Ersteinmal mir geht es gut, mein neues Leben hat mich am Anfang ein bisschen ueberfordert, aber es laueft immer besser und ich kann mich nicht beklagen.

Ich wohne auf einer FInca, ca. 10 min mit dem Bus auf einer befestigten, und 50 min mit dem Bus auf einer unbefestigten Mtschpiste von Puerto Quito entfernt. Das Haus liegt in einer Communidad, mitten im Dschungel, ohne Internet in der voelligen Abgeschiedenheit. Meine Gastfamilie ist super nett, meine Gastmutter ist eine richtige Uebermutti und liebt es sich mit mir zu unterhalten. Mit ihr, meinem Gastvater und meiner Gastschwester kann ich viel lachen und sie sind sehr bemueht um mich.

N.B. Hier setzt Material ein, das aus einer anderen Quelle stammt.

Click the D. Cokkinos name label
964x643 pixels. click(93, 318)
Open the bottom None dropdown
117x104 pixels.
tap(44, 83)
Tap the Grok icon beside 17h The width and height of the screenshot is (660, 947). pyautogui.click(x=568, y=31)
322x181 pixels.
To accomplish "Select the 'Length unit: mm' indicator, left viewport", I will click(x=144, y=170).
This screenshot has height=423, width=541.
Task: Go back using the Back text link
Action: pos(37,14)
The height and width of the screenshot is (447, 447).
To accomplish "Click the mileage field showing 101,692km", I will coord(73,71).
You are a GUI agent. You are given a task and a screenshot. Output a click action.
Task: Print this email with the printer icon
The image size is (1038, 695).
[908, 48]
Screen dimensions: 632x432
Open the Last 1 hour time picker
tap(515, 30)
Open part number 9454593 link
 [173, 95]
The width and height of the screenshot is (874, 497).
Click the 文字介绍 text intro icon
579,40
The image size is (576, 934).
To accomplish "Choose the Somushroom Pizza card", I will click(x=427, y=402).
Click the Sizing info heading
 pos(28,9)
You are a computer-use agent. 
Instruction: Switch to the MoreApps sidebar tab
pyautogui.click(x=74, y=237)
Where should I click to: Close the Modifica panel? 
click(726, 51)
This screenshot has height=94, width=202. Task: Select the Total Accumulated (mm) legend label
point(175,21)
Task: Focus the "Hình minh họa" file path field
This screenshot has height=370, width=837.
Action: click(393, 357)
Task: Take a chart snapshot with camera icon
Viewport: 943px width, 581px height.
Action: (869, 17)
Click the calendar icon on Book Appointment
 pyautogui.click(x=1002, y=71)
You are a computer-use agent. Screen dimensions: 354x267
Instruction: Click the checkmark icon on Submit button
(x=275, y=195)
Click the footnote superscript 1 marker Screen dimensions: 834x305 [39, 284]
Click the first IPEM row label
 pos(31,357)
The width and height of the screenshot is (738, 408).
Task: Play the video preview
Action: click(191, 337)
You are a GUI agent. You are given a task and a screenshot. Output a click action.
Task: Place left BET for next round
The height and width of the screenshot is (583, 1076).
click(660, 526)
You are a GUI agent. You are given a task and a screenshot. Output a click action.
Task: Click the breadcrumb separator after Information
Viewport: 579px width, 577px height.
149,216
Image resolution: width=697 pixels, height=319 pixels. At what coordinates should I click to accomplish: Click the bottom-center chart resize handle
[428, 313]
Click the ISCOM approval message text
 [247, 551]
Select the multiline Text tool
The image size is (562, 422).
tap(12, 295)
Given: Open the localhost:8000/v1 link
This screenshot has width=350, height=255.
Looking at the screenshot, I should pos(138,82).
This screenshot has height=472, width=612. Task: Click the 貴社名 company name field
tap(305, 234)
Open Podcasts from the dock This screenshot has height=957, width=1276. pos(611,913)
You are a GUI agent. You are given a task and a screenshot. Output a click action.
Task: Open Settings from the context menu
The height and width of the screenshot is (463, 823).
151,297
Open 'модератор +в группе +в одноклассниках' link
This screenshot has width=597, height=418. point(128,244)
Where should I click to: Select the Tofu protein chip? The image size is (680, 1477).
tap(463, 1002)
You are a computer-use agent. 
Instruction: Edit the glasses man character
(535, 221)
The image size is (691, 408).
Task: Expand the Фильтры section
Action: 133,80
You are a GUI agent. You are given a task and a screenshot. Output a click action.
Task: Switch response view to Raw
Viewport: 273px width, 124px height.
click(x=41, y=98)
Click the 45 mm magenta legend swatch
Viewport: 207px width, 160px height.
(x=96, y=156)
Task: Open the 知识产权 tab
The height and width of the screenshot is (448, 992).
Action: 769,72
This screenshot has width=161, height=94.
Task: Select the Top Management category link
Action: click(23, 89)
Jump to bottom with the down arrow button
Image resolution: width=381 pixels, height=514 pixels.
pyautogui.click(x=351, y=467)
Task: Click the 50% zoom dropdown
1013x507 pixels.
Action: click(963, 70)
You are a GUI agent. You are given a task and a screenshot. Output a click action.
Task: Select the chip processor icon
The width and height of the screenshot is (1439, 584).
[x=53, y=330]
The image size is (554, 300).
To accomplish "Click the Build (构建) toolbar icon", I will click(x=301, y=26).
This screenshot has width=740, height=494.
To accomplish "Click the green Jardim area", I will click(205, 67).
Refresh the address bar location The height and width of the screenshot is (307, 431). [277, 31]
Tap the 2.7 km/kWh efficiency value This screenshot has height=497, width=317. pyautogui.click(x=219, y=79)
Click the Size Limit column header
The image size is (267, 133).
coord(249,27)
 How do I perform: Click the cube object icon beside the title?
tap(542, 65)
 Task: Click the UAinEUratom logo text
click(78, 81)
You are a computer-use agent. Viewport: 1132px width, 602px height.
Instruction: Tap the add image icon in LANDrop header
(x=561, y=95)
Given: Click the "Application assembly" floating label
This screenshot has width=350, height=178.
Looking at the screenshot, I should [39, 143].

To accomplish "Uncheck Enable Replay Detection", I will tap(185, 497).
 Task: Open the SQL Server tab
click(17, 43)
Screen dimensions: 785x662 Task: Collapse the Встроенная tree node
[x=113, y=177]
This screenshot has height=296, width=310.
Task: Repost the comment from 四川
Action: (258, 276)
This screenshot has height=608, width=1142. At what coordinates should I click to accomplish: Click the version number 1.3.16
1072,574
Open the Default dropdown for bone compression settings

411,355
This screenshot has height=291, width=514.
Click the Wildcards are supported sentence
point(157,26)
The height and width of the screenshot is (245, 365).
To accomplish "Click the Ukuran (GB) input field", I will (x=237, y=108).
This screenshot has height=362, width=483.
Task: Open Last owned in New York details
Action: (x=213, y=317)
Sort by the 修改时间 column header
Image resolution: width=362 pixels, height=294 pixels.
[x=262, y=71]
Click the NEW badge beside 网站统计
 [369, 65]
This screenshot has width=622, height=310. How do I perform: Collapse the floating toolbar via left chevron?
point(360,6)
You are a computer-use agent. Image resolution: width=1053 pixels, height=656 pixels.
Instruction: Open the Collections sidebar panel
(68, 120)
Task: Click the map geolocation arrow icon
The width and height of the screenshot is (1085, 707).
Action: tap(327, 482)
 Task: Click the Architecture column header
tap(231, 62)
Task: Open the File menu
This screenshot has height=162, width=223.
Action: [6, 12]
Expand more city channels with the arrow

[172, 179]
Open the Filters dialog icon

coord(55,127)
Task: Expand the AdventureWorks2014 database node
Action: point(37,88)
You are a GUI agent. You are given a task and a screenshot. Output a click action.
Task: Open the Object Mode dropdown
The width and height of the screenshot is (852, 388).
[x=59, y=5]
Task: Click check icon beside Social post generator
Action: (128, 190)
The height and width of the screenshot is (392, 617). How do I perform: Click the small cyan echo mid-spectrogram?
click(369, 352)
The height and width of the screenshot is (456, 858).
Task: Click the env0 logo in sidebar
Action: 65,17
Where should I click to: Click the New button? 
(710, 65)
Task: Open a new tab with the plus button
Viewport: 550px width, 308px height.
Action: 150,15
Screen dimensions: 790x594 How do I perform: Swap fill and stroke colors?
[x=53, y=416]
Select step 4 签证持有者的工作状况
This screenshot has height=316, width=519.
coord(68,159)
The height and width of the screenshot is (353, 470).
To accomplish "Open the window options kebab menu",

Die voellige Abgeschiedenheit hat mir am Anfang am meisten zu schaffen gemacht, aber mittlerweile kann ich das geniessen, mit dem Gedanken, dass ich am Wochende die anderen Voluntaere treffen kann

Mein Haus ist fuer die hiesigen Verhaeltnisse glaub ich relativ gut ausgestattet, auch wenn die abendliche , KALTE Dusche mehr ein Zwang als ein Genuss ist Bis jetzt hab ich noch mit keinen Kakelaken Bekanntschaft gemacht, und auch wenn mein Zimmer aus 100% Betong besteht , ist es nett eingerichtet, sowie das ganze Haus.

Die Schule laeft....meine 2. Schule habe ich noch nicht kennengelernt, aber die erste ist wirklich schoen. Die anderen 2 Lehrerinnen haben mich nett aufgenommen und auch die Kinder bringen viel Spass. Sie sind super lieb und aufgeschlossen und helfen mir jeden Tag mein Spanisch zu verbessern

Als ich am Samstag angekommmen bin, hatte die Comunidada am Abend ein Wilkommensfest organisiert. es gab vieeeel Essen (so wie jeden Tag ) und ich musste gefuehlt mit jedem maennlichen Menschen tanzen. Merrengue Salsa, alles was ich nicht kann aber das hat sie nicht gestoert Auch wenn ich mein Bett zuerst bevorzugt habe, war es ein schoener Abend und ich hatte die Moeglichkeit die Bewohner kennenzulernen.

Das waren die ersten Eindruecke, jetzt mach ich mich mit dem Basti auf den Weg nach Mindo. Da treffen wir morgen mit den anderen Freiwilligen und verbringen zusammen das Wochenende. Endlich wieder ein bischen Zivilisation!